Week 3 - Developing the first prototype, creating the priority list #

Technical Infrastructure:
We use GitHub Actions for CI pipelines such as formatting, linting, testing (if there are any tests). Before each commit the pre-commit hooks reformat changed files locally using tools such as ruff (for Python), prettier or eslint ( for JavaScript). After pushing to the repository, automatic workflows check the whole repository to ensure that the changes can be integrated without any problems, ensuring code quality.
Our team already has 3 servers for production and staging environments. During the week we set up a deployment of a new backend service to staging server. After each push to main branch, new Docker image will be built, pushed to staging, and reloaded. Now frontend team can use that deployment for integrating calls to API into frontend code. Also, frontend has such deployment pipeline too. We can test the whole service on staging URL now.

→ DATA EXTRACTS
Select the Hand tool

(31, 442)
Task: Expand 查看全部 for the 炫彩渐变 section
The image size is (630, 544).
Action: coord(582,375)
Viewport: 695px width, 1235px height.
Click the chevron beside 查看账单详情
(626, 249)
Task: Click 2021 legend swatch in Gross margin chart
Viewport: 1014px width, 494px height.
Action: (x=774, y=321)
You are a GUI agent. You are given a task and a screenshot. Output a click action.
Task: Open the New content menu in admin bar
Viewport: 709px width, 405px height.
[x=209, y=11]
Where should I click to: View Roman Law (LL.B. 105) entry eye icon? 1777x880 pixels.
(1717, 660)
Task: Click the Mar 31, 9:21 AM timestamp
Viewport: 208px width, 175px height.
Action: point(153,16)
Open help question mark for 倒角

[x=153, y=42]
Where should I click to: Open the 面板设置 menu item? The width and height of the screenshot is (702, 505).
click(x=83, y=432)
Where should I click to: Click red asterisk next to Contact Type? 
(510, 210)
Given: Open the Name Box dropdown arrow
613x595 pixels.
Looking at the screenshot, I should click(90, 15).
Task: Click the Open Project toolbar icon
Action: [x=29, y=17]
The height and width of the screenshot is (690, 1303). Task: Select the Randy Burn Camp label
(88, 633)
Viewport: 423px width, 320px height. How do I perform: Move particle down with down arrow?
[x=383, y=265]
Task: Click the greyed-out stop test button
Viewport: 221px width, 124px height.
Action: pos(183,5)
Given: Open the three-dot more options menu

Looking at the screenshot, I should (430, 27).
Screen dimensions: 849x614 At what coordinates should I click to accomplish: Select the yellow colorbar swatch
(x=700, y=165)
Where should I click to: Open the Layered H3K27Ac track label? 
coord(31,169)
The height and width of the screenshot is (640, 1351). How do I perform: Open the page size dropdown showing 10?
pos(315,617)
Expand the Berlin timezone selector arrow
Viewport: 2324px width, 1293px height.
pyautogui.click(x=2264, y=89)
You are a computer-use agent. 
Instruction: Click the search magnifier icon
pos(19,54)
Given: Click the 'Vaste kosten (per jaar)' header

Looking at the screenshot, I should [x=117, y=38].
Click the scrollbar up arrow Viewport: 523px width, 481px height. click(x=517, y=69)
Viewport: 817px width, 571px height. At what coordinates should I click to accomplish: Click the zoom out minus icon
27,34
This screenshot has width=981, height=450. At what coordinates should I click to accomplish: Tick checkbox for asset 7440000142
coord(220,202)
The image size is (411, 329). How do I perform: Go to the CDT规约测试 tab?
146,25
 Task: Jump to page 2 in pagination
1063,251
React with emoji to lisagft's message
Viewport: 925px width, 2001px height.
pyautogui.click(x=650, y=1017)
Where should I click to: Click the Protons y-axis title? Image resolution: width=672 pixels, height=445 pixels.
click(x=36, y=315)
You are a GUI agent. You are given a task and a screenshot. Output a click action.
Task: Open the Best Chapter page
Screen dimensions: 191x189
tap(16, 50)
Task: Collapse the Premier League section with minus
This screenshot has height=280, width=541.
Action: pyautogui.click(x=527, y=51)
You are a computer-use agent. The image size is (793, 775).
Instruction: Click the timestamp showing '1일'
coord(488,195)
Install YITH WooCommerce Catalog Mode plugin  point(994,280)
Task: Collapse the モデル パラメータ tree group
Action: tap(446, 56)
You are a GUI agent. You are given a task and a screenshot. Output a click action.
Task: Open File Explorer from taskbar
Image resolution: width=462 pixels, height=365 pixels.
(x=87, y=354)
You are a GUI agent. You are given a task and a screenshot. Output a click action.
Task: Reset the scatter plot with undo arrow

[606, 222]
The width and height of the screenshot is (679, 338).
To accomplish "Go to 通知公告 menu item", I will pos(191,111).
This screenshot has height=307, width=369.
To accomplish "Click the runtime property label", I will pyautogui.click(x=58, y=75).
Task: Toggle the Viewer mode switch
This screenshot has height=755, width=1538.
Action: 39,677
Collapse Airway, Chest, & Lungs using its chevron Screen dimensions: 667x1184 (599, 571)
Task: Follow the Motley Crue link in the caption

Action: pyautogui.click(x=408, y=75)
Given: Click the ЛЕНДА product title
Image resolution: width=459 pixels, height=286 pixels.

→ EXERCISE SET
1/ Answer these questions from the week 3 report.
(a) Which tool do the pre-commit hooks use to reformat Python files?
(b) How many servers does the team already have, and for which environments?
(c) What happens after each push to the main branch?
2/ Decide whether each statement agrees with the week 3 report, and quote the words that settle it.
(a) The pre-commit hooks reformat the whole repository before each commit.
(b) The frontend has a deployment pipeline of its own as well.
(c) This week the team set up a deployment of the new backend service to a production server.
3/ Update the part of the week 3 report starting at "Our team already" and ending at "staging URL now.", with "Docker image" changed to "container image".

→ TASK ANSWERS
1/
(a) ruff.
(b) 3 servers, for production and staging environments.
(c) A new Docker image is built, pushed to staging, and reloaded.

2/
(a) No: "the pre-commit hooks reformat changed files locally"
(b) Yes: "Also, frontend has such deployment pipeline too."
(c) No: "we set up a deployment of a new backend service to staging server"

3/
Our team already has 3 servers for production and staging environments. During the week we set up a deployment of a new backend service to staging server. After each push to main branch, new container image will be built, pushed to staging, and reloaded. Now frontend team can use that deployment for integrating calls to API into frontend code. Also, frontend has such deployment pipeline too. We can test the whole service on staging URL now.